With this baby, I have done a lot of thinking. It seems these days that hardly a day goes by without some news story popping up on my social media feed about some parent or step-parent or boyfriend of a mom abusing some baby or toddler. These stories break my heart and make me feel both sad and angry at the same time.
There are times when my little one won't stop crying and fussing. He's sick or tired or hungry or bored or all of the above. He wants my undivided attention, which is often hard to give him with all the chaos in our house. There are times that his cries are maddening to listen to, but then when I pick him up to see what he might need, he instantly calms. His chubby little hands grip my arm or my neck or my face and he pulls me close and gives me a slobbery tongue kiss (yes, that's what I call it because he sticks his tongue out, but I'm pretty certain he's trying to kiss us).

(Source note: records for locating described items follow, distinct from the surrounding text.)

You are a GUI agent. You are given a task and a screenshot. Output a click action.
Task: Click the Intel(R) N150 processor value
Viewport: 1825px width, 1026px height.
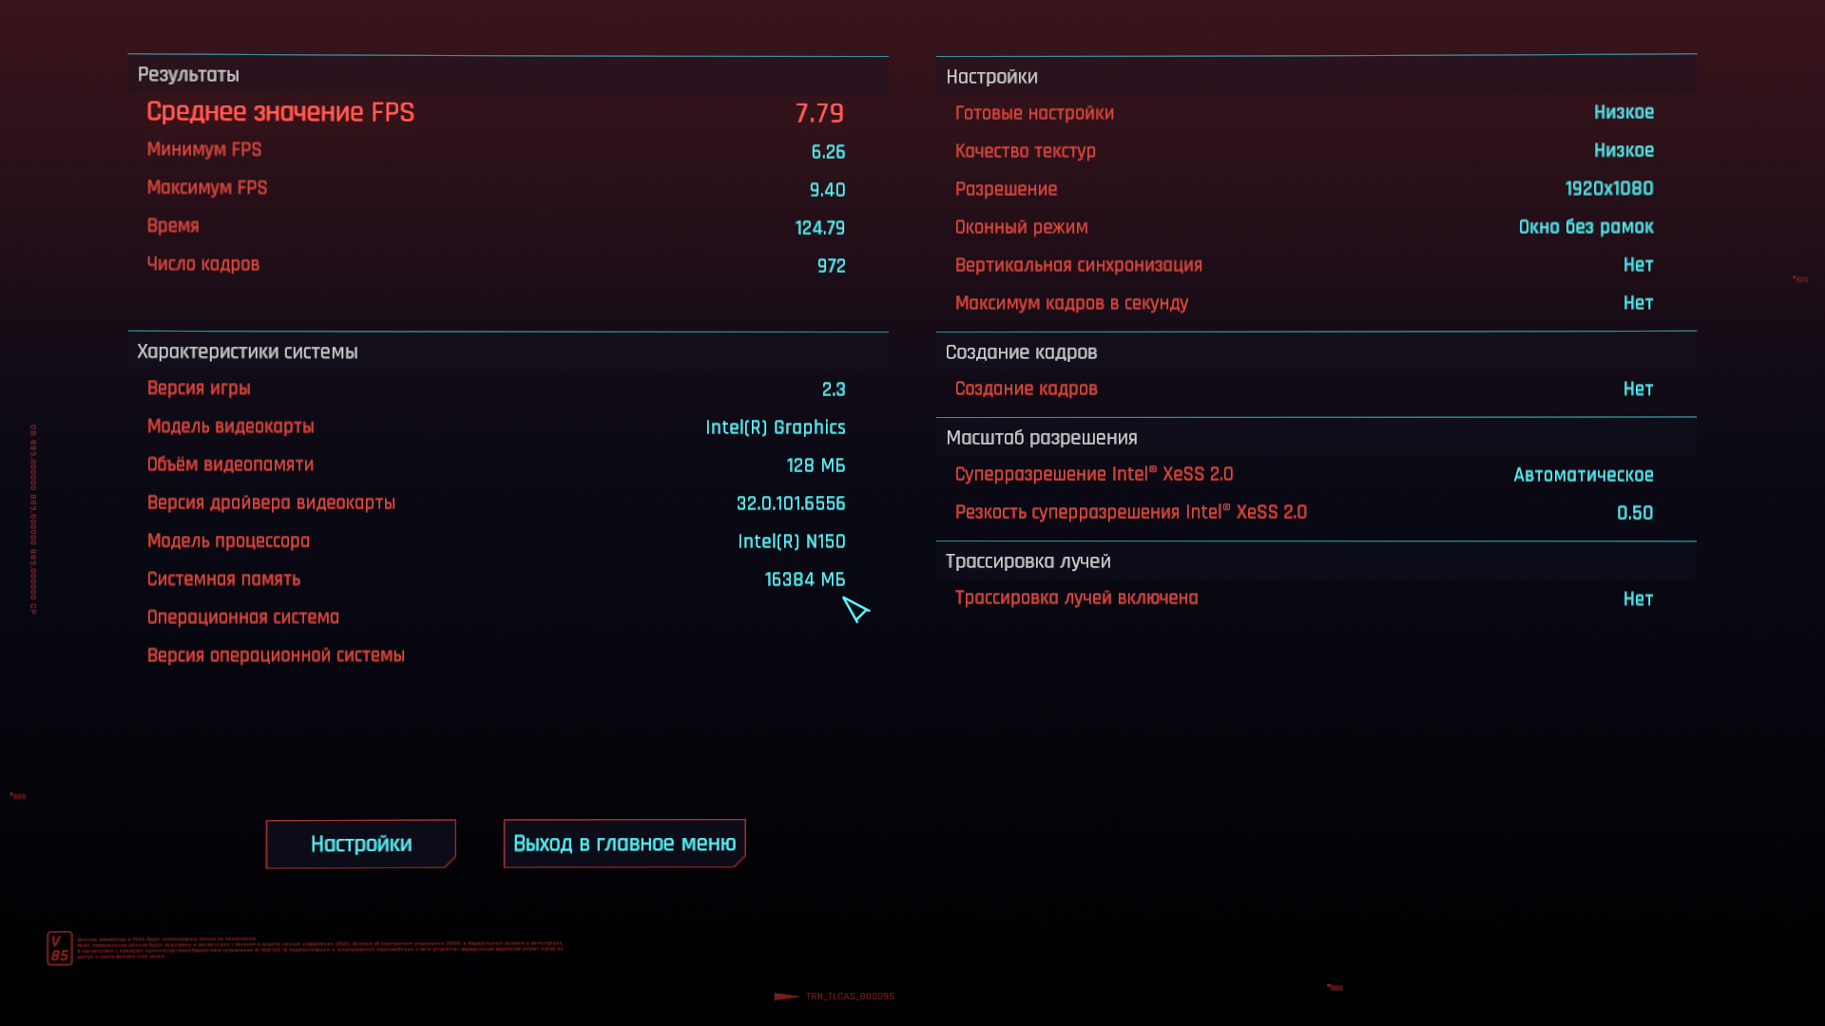[791, 542]
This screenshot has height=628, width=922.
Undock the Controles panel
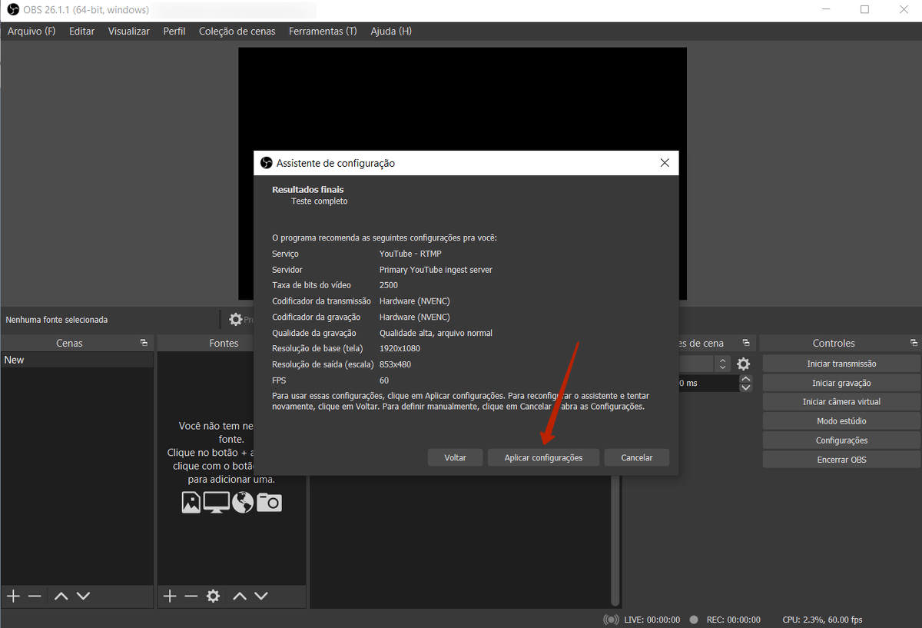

He relies on us for EVERYTHING. These little ones come to us not even able to hold up their own heads or control their own bodies. Unlike other animals in the animal kingdom, human babies are completely reliant on their parents to take care of them. They have to be held, fed, and changed. They have to have social interaction to learn social cues and develop an understanding of human emotions and behavior. Other animals can find their own food, walk on their own, and aren't as reliant on the parent for as long when they are babies. But human babies take a year or more to learn to walk, months to hold up their heads, roll around, scoot and crawl. Even grasping small items takes months and feeding themselves can take more than a year, sometimes two.
Why do you suppose that these little humans come to us with such neediness? I have always believed (ever since I took a child development class in college) that human babies come to us this way to force us to love them and care for them and learn to serve them. If they came to us already doing all those things, we could easily let them fend for themselves, but because they rely on us for everything, we are forced to take care of them.
Every time I start to feel annoyed or anxious because I don't know why my baby is fussing, I try to remember that he just needs me. There will be a time he won't need me as much but right now, I can hold him in my rocking chair during the night if he has an upset tummy and let him sleep on my shoulder. I can snuggle with him instead of washing the dishes because he needs me right then. He needs a diaper change, a bottle, or just to be held and played with, so it's my job as his parent to provide that for him. When I chose to have a child, I chose to be his caretaker and provider and make sure that he has what he needs from me. Heavenly Father intended it to be this way. It's all part of His plan.
And who can resist? Look at those chubby cheeks and fat little hands!